(STUDY MATERIAL begins)

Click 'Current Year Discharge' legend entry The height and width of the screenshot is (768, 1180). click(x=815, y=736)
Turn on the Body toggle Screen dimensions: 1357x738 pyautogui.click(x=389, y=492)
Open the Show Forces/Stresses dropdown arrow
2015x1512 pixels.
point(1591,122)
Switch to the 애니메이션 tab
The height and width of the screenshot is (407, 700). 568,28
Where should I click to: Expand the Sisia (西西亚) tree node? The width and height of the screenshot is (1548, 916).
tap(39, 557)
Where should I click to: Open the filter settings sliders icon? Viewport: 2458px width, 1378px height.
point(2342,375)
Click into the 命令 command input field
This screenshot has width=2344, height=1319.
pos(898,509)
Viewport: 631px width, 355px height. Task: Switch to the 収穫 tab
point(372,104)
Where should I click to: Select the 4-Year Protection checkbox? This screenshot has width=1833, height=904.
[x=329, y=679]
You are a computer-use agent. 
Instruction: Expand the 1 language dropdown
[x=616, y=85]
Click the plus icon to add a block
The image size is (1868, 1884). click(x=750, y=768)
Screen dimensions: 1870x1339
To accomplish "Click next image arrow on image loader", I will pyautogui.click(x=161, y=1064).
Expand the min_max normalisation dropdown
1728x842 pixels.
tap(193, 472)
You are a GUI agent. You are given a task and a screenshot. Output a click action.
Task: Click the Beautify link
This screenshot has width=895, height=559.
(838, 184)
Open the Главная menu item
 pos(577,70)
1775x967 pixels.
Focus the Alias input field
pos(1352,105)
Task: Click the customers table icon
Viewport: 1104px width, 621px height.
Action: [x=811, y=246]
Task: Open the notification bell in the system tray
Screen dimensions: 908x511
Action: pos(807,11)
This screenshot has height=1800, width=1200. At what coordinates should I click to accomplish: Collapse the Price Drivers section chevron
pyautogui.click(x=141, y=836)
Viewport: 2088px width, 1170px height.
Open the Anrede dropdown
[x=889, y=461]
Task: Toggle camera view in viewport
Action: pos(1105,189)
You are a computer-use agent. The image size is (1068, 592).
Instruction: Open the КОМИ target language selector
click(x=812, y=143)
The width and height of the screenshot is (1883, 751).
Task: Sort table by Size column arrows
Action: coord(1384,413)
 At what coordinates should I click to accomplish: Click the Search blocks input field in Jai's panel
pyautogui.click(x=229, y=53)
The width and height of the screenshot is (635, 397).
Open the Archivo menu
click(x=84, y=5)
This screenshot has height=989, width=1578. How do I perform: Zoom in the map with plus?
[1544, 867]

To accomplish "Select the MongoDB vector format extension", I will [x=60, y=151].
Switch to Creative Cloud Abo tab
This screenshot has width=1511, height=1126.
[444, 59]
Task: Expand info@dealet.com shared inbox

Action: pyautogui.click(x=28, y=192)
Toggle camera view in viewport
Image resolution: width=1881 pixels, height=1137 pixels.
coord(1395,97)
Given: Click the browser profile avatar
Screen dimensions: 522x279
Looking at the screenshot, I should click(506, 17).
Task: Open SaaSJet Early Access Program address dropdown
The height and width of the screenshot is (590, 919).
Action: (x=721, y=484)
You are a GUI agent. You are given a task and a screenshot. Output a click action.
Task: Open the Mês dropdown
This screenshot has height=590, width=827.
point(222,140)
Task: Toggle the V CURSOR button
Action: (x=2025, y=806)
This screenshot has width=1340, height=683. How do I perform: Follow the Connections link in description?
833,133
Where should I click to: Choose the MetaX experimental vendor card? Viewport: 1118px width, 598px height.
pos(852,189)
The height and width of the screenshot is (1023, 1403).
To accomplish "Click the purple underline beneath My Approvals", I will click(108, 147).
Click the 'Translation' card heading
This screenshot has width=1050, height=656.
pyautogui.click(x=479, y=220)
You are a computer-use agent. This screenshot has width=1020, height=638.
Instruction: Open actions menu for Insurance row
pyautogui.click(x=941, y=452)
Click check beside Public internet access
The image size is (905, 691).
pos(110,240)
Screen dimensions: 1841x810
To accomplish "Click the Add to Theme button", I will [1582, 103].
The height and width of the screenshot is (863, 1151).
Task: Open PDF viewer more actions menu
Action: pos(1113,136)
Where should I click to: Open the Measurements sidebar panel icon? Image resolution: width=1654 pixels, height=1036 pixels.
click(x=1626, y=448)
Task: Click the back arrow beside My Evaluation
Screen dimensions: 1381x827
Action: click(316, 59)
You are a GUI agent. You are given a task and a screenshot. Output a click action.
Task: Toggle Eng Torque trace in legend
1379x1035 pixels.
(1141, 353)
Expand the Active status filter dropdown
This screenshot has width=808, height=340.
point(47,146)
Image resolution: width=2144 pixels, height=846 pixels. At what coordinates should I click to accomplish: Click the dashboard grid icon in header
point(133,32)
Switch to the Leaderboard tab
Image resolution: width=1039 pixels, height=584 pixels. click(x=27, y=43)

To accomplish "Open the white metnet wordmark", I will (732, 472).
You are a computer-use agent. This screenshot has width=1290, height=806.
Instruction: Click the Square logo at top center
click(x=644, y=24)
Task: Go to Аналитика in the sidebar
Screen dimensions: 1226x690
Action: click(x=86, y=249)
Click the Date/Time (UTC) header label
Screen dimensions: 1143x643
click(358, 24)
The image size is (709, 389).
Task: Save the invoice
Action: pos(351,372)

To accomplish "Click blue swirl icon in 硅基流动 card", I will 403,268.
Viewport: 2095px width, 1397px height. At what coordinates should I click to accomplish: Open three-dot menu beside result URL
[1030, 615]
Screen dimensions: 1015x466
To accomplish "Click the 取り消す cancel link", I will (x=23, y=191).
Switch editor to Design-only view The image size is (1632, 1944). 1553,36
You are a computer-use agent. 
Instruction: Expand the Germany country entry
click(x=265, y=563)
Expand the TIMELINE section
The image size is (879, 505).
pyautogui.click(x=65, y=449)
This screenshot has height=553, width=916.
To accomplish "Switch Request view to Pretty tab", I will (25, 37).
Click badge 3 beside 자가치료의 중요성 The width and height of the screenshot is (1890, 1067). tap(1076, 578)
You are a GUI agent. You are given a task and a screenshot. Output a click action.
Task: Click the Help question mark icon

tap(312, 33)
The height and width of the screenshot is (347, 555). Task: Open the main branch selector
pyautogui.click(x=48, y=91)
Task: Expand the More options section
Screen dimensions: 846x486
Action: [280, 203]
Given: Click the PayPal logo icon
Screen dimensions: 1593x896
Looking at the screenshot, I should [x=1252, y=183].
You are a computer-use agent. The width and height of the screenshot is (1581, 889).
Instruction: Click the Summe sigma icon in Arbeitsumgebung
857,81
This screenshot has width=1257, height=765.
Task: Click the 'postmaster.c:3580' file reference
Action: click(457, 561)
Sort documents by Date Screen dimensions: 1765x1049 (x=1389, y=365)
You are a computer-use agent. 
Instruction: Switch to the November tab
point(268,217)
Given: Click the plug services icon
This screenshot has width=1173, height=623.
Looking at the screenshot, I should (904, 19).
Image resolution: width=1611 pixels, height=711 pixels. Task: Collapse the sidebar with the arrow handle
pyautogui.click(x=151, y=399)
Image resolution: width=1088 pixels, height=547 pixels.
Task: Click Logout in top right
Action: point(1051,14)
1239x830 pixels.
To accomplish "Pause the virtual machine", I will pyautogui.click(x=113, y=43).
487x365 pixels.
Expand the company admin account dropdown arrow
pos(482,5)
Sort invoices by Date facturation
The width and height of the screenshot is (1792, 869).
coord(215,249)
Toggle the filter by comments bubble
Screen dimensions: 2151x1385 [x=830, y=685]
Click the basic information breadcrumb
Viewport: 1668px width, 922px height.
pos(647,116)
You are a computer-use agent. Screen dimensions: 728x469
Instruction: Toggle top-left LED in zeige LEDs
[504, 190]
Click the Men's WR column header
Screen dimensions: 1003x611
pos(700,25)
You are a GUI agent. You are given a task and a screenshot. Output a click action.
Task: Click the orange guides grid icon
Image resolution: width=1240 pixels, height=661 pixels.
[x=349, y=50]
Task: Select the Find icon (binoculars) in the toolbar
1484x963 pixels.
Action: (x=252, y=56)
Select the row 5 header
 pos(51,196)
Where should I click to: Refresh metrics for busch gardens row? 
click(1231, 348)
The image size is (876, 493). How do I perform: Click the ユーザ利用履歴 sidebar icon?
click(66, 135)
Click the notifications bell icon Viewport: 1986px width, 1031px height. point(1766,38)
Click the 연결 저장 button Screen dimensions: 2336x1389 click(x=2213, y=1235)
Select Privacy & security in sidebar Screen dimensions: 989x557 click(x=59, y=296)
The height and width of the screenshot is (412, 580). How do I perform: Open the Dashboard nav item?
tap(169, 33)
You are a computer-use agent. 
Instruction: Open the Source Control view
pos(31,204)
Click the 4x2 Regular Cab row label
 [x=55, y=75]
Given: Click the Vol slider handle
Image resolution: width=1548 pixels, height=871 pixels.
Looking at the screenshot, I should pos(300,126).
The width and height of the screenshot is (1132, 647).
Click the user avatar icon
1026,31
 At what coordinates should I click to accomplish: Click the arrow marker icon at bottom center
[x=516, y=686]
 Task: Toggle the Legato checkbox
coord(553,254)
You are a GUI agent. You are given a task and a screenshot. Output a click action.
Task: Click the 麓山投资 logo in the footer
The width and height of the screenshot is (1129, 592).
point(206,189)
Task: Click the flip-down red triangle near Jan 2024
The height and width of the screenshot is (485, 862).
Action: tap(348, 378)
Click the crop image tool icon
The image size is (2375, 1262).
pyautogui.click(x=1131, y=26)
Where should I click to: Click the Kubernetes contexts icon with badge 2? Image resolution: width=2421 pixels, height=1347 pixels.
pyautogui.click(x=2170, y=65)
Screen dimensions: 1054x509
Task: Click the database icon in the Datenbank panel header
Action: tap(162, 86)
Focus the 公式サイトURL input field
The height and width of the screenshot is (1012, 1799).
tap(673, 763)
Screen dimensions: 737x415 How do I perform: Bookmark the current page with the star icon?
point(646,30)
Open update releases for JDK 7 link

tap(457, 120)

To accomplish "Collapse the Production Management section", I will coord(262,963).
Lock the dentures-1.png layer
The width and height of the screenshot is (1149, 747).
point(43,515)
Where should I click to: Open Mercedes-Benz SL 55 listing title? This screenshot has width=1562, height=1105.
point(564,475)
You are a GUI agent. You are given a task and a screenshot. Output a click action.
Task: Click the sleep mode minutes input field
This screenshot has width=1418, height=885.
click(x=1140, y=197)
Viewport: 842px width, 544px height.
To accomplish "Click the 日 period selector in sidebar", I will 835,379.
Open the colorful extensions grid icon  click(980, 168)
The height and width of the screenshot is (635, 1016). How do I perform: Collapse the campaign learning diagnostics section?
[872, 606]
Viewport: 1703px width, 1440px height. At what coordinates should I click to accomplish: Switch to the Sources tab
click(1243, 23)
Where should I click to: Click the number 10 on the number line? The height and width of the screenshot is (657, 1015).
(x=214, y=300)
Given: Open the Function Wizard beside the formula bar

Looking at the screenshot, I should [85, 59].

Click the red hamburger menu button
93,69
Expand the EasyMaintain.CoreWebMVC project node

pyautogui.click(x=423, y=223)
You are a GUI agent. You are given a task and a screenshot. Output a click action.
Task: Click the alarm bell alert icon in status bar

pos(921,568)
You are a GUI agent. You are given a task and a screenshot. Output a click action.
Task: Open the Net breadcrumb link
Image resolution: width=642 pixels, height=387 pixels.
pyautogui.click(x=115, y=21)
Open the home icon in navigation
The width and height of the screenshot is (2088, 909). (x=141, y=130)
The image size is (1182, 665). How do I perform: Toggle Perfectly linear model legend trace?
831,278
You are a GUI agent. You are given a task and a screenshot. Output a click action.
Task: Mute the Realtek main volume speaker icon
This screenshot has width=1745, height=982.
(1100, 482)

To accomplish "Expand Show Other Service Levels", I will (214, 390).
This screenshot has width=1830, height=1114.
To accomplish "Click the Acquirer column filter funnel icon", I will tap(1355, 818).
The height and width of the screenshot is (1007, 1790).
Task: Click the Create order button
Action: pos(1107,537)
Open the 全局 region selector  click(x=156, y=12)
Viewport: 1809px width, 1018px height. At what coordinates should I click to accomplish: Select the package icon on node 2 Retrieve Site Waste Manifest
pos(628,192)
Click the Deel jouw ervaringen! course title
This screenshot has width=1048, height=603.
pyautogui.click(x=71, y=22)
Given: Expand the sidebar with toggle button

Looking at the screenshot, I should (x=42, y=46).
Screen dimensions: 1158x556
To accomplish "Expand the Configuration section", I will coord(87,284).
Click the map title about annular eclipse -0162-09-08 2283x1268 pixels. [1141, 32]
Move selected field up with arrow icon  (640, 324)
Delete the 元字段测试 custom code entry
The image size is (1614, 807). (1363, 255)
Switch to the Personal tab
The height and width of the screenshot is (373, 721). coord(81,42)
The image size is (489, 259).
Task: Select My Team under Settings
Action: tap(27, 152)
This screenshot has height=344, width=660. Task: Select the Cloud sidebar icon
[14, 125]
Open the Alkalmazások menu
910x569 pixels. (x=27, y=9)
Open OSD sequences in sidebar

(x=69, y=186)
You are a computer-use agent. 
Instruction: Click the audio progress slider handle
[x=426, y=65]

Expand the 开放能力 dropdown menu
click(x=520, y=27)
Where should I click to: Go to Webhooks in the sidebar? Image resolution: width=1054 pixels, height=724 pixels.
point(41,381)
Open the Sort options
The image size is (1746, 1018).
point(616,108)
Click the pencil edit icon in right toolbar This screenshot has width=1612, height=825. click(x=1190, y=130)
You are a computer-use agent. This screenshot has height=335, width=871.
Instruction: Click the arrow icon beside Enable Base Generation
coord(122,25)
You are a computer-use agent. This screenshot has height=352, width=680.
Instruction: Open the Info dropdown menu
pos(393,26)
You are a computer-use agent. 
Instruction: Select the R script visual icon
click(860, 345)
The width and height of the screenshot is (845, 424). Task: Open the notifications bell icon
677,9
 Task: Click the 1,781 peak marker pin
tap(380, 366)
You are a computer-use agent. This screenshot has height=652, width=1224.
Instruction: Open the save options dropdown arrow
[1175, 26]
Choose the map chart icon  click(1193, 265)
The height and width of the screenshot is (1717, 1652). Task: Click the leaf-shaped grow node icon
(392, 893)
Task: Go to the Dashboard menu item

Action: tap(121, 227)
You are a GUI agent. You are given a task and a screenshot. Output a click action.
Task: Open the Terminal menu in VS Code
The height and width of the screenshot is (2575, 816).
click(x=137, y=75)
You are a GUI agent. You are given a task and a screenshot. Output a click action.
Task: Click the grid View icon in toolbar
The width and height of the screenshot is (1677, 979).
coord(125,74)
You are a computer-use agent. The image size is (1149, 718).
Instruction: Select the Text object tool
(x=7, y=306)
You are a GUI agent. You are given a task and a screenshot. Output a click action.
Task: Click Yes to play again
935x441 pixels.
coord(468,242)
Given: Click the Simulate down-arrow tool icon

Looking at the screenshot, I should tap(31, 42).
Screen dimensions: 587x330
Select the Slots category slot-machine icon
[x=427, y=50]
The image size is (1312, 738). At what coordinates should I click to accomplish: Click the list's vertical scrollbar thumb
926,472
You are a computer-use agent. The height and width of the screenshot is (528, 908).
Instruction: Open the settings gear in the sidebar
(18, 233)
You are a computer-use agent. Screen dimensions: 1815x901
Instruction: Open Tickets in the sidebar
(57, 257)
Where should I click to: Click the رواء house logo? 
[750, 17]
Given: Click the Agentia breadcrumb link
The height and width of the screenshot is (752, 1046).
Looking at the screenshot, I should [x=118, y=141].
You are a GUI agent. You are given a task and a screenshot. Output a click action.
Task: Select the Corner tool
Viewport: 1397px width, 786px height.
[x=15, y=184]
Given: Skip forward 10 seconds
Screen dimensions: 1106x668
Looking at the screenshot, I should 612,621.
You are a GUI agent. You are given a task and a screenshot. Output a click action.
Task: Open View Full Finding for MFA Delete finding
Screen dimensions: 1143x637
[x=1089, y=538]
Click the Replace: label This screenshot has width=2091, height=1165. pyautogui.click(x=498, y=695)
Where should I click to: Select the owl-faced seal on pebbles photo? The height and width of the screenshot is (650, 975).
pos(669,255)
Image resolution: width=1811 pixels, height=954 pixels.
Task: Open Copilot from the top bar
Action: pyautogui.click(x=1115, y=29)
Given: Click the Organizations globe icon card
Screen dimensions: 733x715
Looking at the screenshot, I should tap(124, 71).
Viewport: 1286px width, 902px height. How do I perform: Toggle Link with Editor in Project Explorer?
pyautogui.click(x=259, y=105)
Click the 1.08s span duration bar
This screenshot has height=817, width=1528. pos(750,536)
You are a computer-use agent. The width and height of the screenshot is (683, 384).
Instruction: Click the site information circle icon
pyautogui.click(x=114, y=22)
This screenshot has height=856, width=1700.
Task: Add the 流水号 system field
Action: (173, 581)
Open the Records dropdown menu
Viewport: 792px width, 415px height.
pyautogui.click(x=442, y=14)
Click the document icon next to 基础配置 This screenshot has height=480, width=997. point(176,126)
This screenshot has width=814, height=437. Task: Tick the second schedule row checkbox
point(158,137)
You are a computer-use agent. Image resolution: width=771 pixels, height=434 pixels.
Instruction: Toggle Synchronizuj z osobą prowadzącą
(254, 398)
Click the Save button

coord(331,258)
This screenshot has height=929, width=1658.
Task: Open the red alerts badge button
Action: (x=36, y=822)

(STUDY MATERIAL ends)

### WHAT YOU HAVE TO DO
Starting with the first line above and ending with the line that holds "Click into the 命令 command input field", restate each line word for word and add nothing else.

### RESPONSE
Click 'Current Year Discharge' legend entry The height and width of the screenshot is (768, 1180). click(x=815, y=736)
Turn on the Body toggle Screen dimensions: 1357x738 pyautogui.click(x=389, y=492)
Open the Show Forces/Stresses dropdown arrow
2015x1512 pixels.
point(1591,122)
Switch to the 애니메이션 tab
The height and width of the screenshot is (407, 700). 568,28
Where should I click to: Expand the Sisia (西西亚) tree node? The width and height of the screenshot is (1548, 916).
tap(39, 557)
Where should I click to: Open the filter settings sliders icon? Viewport: 2458px width, 1378px height.
point(2342,375)
Click into the 命令 command input field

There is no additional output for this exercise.